**SOURCE EXTRACT**.
--- START ---

Sorry blogfans. (Read: sorry, parents.) I have been inattentive and in a wholly non-blogging mood. Mostly because we are very busy doing completely normal things and that doesn’t always make for spectacular reading material.
What does make for the most gripping of anecdotes is the nature of pregnancy symptoms. However, in my ever-present efforts to “be a lady” (oh, I’ve been trying and failing for the past twenty years), I must refrain from sharing too much with you. Someone needs to write a book … or blog, I guess, if you’d want to be really post-modern about it, over blogging about pregnancy delicately. I try to be delicate in my writing – to not say anything that will embarrass my mom, to not say anything while I’m completely angry or worked up over something, and to not say anything that will come back to bite me when I’m rich and famous. But if you’ve ever been pregnant and given birth, you know that there isn’t much delicacy to be found in the entire process. I mean, from the beginning you’re urinating on a stick for crying out loud, and then maybe if you’re someone who’s not me, saying some curse words involving birth control (or maybe about not taking birth control). I don’t know, that’s just what I hear. So, if you’d like to really dig up some blogging gold, come talk to me privately sometime about my pregnancy and post-pregnancy mishaps.
In the mean time, all I can say is I apologize to any concerned citizens who saw me puking on my front porch this morning. You try being a lady in that situation. In all seriousness though, my pregnancy symptoms have been better (?) this go around. I don’t know. My nausea isn’t so bad – it’s not ever-present like it was last time. I’d call this version something more like “Sneak Attack” or “Hit and Run”… “Shock and Awe”, I don’t know. As far as fatigue, I was ONE BILLION times more tired during this first trimester than the last pregnancy. Of course, this trimester I was also caring for an infant whereas last time I was just trying to keep down as many Dairy Queen hand-dipped cones as I possibly could. Thankfully, that’s fading as I enter my second trimester (winner in last year’s “Favorite Trimester” category). I do feel more
angry ready to lash out at anyone who looks at me wrong emotional during this pregnancy. My husband has been so kind as to publicly counter this feeling every time I mention it to someone, claiming that I was “just as crazy” last time. Helpful.
Since it’s been almost two months since our surprise, I forgot that it was sort of shocking when we found out that I was already pregnant again. That we’d be having babies 17 months apart. And so when I let the news out it took me by surprise when every one was… well, shocked. Thankfully, the comments like “But Knox is so little”, the pitying looks/laughter, and the downright rude insights into how much fun it won’t be to have two babies have subsided. As has the fleeting guilt I felt when I first found out – I know other moms have felt this, too. Whether planned or unplanned, the news of second baby is sometimes followed by this silly feeling of guilt. I say it’s silly not because I felt it at all or that others do, but because it is completely illogical. The argument of ‘not being able to enjoy’ the first child in his/her different stages of growth after the next one comes is like saying parents of twins can only appreciate one twin at a time. And if you think about it, the poor second child (who is loved just as much) never has a chance to be ‘the only baby’ and get all the attention – should I feel guilty about that later, too? No, thankfully I got over it after a day or so. But it was there and very real for one late, sleepless night after my discovery.

--- END ---

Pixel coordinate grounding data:

--- START ---

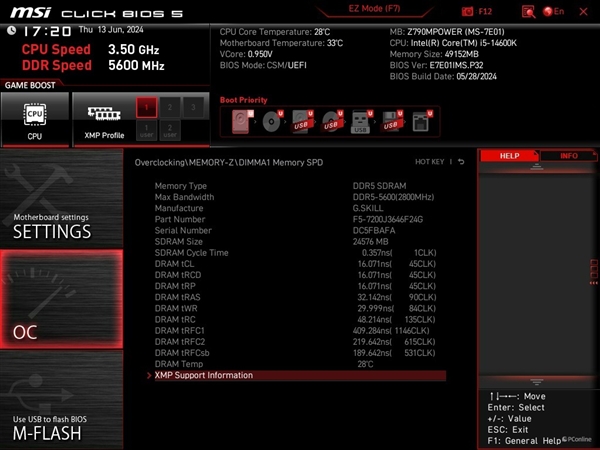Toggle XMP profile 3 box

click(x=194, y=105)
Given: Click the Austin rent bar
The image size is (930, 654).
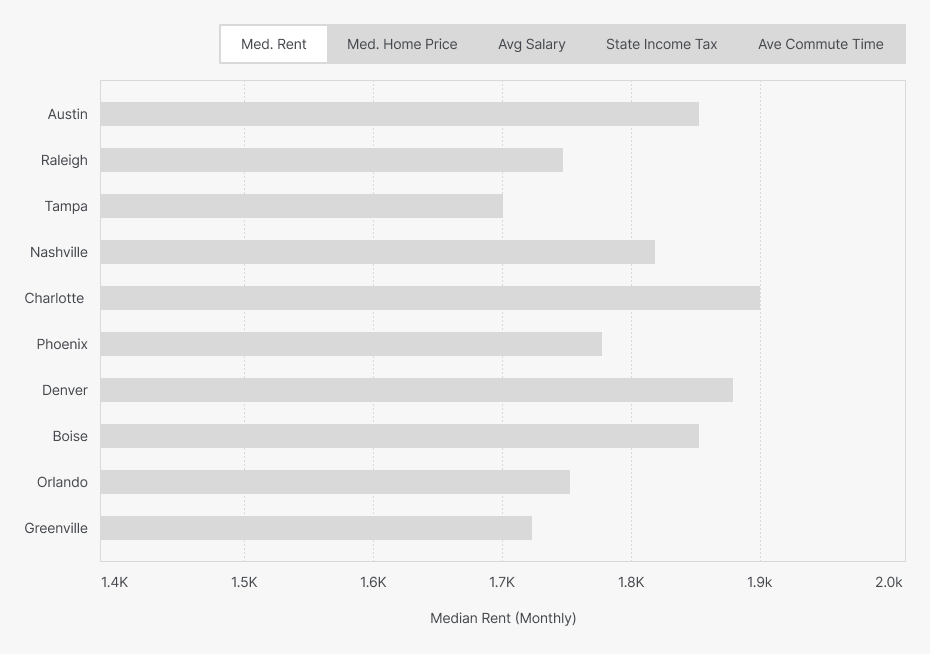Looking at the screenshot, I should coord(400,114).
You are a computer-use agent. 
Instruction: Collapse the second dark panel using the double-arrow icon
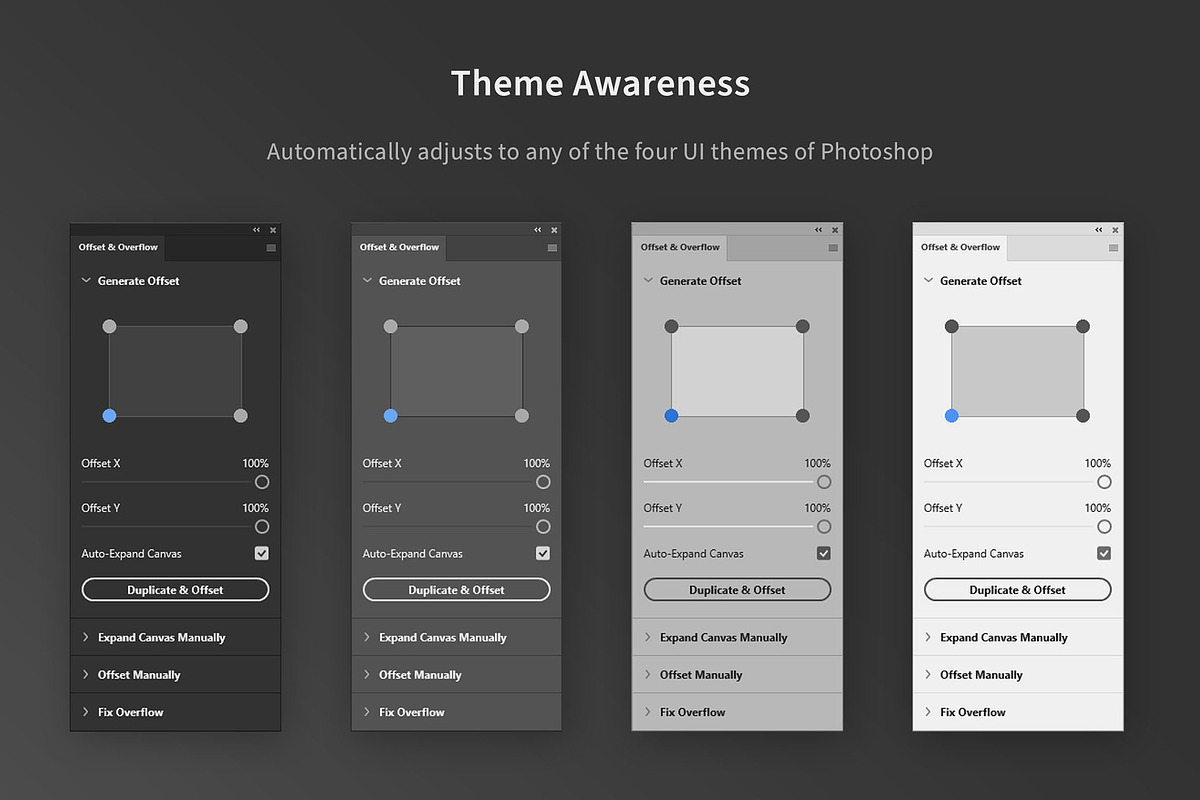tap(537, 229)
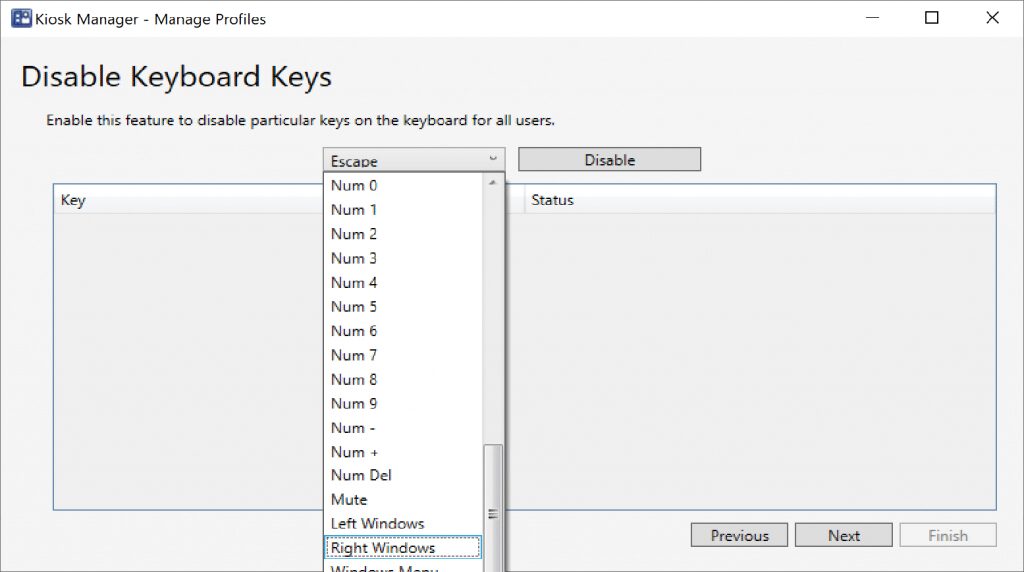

--- END ---

**EXERCISE DIRECTIONS**. Continue the blog post about a second pregnancy from where it stops. The data is separate material with no connection to the blog post.

**RESPONSE TO THIS TASK**.
Now, I can’t imagine us not adding to our family right now. I am so excited to have another baby and to have this one grow up so close to Knox. Knox will be a good big brother, I can already tell. He is such a sweet baby and I know he will enjoy having a playmate soon. Whether or not he will be delicate with said playmate is another concern, but I guess we can work on it together.
Sometimes my friend Marie and I joke about how we are pitied because we are so young and already have two children (well, I’m still working on #2, but you know) but how we will laugh when, in five to ten years, we’re completely done with things like morning sickness and formula and all our friends are complaining about their prenatals making them puke up their breakfasts and 3 a.m. feedings. We’ll probably be too busy to do more than chuckle, though, as we’re driving the kids to ballet or baseball or karate and paying for skateboards and helmets and stitches. But then we’ll really be having a good old laugh as we rest after the kids have graduated and gone and our friends are frustrated when their kids back into their garage doors with their new cars and fail freshman math. Or course, we’ll be getting college loan bills in the mail and calls about meeting “this great guy who’s in a band that’s like, really going places”, so the laughter may be more along the lines of insane cackling, but I’m sure it’ll be just fine.
Maybe it really is just insane to become a parent, anyway. Who thinks, “You know, it’s just not enough to be responsible for my own welfare, choices and consequences, I think I’d really like to create a new life and be responsible for it too in a world with roller coasters, serial killers, Jersey Shore, sororities and Smirnoff. And then I think I’ll do it a few more times”?
Ooooooooh but it’s so great. See?
HEY GUMMI HEY! Please excuse the Gumminess – this was at about 10 weeks, which means Gummi Bear was TINY! S/he is about 3″ long now. I hope I get another sonogram at my next appointment. It’s just too fun.